Switching disableExplicitRaftFlush back to true makes things better, so we may assume that at least a part of the problem is somewhere in exporters.

We have a gut feeling that we’re missing something very basic because why else the system that can handle a huge load does fail to handle a minimal load on our side? Do you have any ideas why could be wrong here?

Thanks in advance

Hey @vasyl

sorry for the late reply and that you have still issues with the performance.

Before I can give your more input or hints I need to understand a bit better your setup, use case and workload.

Could you please answer the following questions:

Which version of Zeebe do you use?
What type of client do you use?
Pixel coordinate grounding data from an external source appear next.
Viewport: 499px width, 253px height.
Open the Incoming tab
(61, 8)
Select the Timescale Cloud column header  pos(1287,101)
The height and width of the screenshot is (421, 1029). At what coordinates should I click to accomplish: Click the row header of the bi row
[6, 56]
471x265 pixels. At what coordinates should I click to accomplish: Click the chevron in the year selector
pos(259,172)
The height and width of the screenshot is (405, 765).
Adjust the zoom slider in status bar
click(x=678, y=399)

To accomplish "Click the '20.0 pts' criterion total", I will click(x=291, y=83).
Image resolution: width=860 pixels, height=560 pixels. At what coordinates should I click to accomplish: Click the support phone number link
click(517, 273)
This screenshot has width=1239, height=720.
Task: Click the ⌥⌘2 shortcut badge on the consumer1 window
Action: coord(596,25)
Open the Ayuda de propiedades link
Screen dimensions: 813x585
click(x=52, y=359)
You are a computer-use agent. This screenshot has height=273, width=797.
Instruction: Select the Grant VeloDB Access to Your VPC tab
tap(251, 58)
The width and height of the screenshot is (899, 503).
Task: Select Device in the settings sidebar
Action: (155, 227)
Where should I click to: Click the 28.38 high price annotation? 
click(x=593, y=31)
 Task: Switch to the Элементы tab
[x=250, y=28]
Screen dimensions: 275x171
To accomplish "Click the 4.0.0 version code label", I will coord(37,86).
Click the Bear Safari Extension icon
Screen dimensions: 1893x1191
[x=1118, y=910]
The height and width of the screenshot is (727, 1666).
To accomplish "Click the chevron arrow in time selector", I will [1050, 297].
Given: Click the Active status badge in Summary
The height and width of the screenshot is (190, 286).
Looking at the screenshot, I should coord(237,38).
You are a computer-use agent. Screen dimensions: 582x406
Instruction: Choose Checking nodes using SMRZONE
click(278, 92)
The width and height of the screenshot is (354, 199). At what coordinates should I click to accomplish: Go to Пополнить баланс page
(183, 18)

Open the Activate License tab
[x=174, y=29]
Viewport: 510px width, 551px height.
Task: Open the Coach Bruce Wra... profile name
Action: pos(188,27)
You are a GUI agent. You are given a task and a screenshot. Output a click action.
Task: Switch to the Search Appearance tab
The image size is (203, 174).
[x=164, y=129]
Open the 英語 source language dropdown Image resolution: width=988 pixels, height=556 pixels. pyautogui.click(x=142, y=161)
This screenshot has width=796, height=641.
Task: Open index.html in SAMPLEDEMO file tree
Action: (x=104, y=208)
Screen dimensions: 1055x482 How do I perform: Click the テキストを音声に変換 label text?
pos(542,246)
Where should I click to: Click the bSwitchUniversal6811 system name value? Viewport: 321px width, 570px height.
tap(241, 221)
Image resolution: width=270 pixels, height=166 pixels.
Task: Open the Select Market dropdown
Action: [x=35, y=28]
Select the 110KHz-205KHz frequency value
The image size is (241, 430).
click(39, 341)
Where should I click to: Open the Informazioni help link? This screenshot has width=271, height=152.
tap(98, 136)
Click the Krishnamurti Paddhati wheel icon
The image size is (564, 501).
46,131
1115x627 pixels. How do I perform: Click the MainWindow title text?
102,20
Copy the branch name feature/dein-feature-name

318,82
Which language?

not coping with ~5 concurrent users in our case.

What exactly do you mean by users here? Users accessing Tasklist? 5 different clients? Could you describe a bit more your setup and the tools you use around Zeebe? To understand that better.

You mentioned you run the helm charts, can you share the values files you’re using, or do you not configure anything more?

Recently we’ve tried a cluster version of zeebe with 5 nodes and 5 partitions, replication, a standalone gateway, and slightly increased resources.

Please share more details about that. How does your configuration look right now?
Which cloud provider do you use? GKE? AWS?

Unfortunately, we’re not allowed to share implementation details but just to give a sense of how bad things are I can share some timings.

Here we need to know how long the job worker execution time is, and what your process model looks like. If you are not allowed to share it maybe you can tell us how many tasks you have in your model (are they concurrently etc.). Do you use multi-instance or call activities?
How many process instances are you running concurrently? In general, the load on the system would be quite interesting.

What kind of payload do you have for your process instances? How many variables and how big are they?

Are you using any exporters?

Do you have metrics we can take a look at? I would advise to run Prometheus and grafana with your zeebe cluster deployment so you have better insights. Here you find a grafana dashboard you can use zeebe/monitor/grafana at main · camunda/zeebe · GitHub

What type of disks you’re using? How big they are? Can you see how your disks are performing? Any metrics from your cloud provider maybe?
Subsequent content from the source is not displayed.